Saved data entries
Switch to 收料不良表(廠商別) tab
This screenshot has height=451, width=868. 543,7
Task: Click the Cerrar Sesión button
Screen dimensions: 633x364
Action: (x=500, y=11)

■ Your assignment
Each of the lines from the one that contains "Task: Click the Cerrar Sesión button" through the last line of the data needs to be repeated exactly, with no others.

■ Solution for this problem
Task: Click the Cerrar Sesión button
Screen dimensions: 633x364
Action: (x=500, y=11)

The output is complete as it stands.